"Опрятные дворники с надраенными бляхами поливали и без того чистую мостовую. Стайка гимназисток в белых передничках торопилась на урок. Почтенные домашние хозяйки, раскланиваясь друг с другом, неспешно шли на рынок" - литературная грамотность, которая не строит в произведении жизни.
* * *
Но оказывается, что не об этом речь - не о жизни. И не о смерти. О сумраке сознания, порождающем чудовищ.
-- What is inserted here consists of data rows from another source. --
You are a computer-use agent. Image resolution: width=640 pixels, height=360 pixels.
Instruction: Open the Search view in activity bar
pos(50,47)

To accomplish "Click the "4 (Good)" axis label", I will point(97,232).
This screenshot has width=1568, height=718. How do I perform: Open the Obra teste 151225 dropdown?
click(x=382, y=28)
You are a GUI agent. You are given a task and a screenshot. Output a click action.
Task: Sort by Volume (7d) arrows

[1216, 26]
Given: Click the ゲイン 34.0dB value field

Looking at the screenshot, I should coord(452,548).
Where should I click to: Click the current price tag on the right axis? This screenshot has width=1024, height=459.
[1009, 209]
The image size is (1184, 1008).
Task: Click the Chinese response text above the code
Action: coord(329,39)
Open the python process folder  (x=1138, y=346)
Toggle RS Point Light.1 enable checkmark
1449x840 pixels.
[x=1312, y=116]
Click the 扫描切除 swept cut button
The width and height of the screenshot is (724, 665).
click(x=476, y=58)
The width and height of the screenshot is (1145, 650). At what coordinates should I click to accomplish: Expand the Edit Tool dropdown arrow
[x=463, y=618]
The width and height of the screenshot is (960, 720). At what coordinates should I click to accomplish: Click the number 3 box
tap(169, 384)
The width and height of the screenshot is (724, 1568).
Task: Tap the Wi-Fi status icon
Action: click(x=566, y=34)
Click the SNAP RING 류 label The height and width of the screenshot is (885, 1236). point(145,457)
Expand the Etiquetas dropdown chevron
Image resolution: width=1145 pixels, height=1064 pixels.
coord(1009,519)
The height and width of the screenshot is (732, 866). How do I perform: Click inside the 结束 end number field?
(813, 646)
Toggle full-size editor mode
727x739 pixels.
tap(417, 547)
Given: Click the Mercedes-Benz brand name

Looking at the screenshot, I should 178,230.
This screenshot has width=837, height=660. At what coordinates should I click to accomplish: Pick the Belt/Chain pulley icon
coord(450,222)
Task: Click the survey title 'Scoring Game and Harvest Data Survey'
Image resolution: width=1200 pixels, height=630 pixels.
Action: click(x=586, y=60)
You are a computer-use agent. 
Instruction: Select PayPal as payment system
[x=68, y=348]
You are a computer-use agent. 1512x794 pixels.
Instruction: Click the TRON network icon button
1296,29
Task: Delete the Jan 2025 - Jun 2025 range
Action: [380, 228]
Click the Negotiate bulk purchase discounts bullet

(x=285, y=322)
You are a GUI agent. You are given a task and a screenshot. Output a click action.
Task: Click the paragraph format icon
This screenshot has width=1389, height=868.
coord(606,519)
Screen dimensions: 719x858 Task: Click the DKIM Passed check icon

Жандармы, околоточные, частные приставы... Обер-полицмейстер, министр, наконец. Стилизация под литературу дважды канувшего столетия. Взрастающие в размерах от чина к чину служители правопорядка - сдвоенная тень Гоголя-Щедрина. Кафкианские мотивы: фантасмагорический перерубленный царь в высочайшем мундире, немощно господствующий в вечной агонии, напутствует героя искать свою правду "на улице".
* * *
Идея, утверждающая, что каждый житель города N оказывается избитым до полусмерти, а весь этот порядок вещей регулируется безвольным государем, который бессмертен из-за смертельной раны, - с одной стороны, безусловно влияет на читателя помимо его сознания. Автором задействованы поддонные архетипы смерти, введенные в жизнь с правом управления распадом. С другой - тошно всё это читать, несмотря на ровную литературную основу. Сколько же можно углубляться в распад, и только в распад, пытаясь пользоваться микроскопом как телескопом? Похоже, вполне умный автор не дает себе отчета в одномерности своего подхода. Если же таков его сознательный выбор, то хочется вопросить вослед общеизвестному евангельскому афоризму: когда же мертвые наконец похоронят своих мертвецов? Невозможность и нежелание выбраться из трупного тлена, свойственные мужской ментальной прозе, сродни максимализации чувства в женской - своего рода развод и раздел имущества (в данном случае литературы), и одно столь же трагически неполноценно, как и второе.